I think I can prove that $diam(\tilde M)\le m\cdot diam(M)$ for any covering. Let $\tilde p,\tilde q\in\tilde M$ and $\tilde\gamma$ be a shortest path from $\tilde p$ to $\tilde q$. Denote by $p,q,\gamma$ their projections to $M$. I want to prove that $L(\gamma)\le m\cdot diam(M)$. Suppose the contrary.

Split $\gamma$ into $m$ arcs $a_1,\dots,a_n$ of equal length: $\gamma=a_1a_2\dots a_m$, $L(a_i)=L(\gamma)/m>diam(M)$. Let $b_i$ be a shortest path in $M$ connecting the endpoints of $a_i$. Note that $L(b_i)\le diam(M)< L(a_i)$. I want to replace some of the components $a_i$ of the path $\gamma$ by their "shortcuts" $b_i$ so that the lift of the resulting path starting at $\tilde p$ still ends at $\tilde q$. This will show that $\tilde\gamma$ is not a shortest path from $\tilde p$ to $\tilde q$, a contradiction.

To switch from $a_i$ to $b_i$, you left-multiply $\gamma$ by a loop $l_i:=a_1a_2\dots a_{i-1}b_i(a_1a_2\dots a_i)^{-1}$. More precisely, if you replace the arcs $a_{i_1},a_{i_2},\dots,a_{i_k}$, where $i_1< i_2<\dots< i_k$, by their shortcuts, the resulting path is homotopic to the product $l_{i_1}l_{i_2}\dots l_{i_k}\gamma$. So it suffices to find a product $l_{i_1}l_{i_2}\dots l_{i_k}$ whose lift starting from $\tilde p$ closes up in $\tilde M$. Let $H$ denote the subgroup of $\pi_1(M,p)$ consisting of loops whose lifts starting at $\tilde p$ close up. The index of this subgroup is $m$ since its right cosets are in 1-to-1 correspondence with the pre-images of $p$. While left cosets may be different from right cosets, the number of left cosets is the same $m$.
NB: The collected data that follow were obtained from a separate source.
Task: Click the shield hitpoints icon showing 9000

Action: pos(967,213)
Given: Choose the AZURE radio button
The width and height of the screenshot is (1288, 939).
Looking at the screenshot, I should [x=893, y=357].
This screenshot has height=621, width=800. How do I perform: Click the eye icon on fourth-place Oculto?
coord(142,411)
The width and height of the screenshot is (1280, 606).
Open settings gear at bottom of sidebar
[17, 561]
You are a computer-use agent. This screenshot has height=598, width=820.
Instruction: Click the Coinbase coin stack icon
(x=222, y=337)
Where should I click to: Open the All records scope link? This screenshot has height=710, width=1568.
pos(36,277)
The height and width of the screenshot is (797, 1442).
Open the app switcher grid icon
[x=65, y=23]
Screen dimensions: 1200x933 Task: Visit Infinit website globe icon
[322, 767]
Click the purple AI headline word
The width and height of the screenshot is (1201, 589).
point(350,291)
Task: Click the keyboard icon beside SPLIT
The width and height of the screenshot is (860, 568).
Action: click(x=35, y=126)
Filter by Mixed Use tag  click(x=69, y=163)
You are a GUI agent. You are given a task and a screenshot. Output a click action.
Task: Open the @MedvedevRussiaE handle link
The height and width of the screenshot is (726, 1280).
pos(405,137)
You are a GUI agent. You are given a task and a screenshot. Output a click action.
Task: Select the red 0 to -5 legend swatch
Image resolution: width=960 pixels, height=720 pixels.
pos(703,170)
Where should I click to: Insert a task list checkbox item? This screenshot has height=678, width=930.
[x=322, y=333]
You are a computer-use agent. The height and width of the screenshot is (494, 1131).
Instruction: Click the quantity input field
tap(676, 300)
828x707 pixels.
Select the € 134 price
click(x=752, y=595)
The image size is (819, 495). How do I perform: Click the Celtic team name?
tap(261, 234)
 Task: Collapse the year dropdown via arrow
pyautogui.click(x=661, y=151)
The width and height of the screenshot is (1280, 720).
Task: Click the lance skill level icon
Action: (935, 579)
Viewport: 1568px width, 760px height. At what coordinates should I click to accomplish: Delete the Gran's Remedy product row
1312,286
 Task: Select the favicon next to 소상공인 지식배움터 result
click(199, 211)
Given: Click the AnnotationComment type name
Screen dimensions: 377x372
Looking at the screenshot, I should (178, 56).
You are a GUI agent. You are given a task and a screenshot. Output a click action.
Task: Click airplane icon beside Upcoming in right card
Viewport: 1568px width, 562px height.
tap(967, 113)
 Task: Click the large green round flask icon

Now consider the following $m+1$ elements of $\pi_1(M,p)$: $s_0=e$, $s_1=l_1$, $s_2=l_1l_2$, $s_3=l_1l_2l_3$, ..., $s_m=l_1l_2\dots l_m$. Two of them, say $s_i$ and $s_j$ where $i< j$, are in the same left coset. Then $s_i^{-1}s_j=l_{i+1}l_{i+2}\dots l_j\in H$ and we are done.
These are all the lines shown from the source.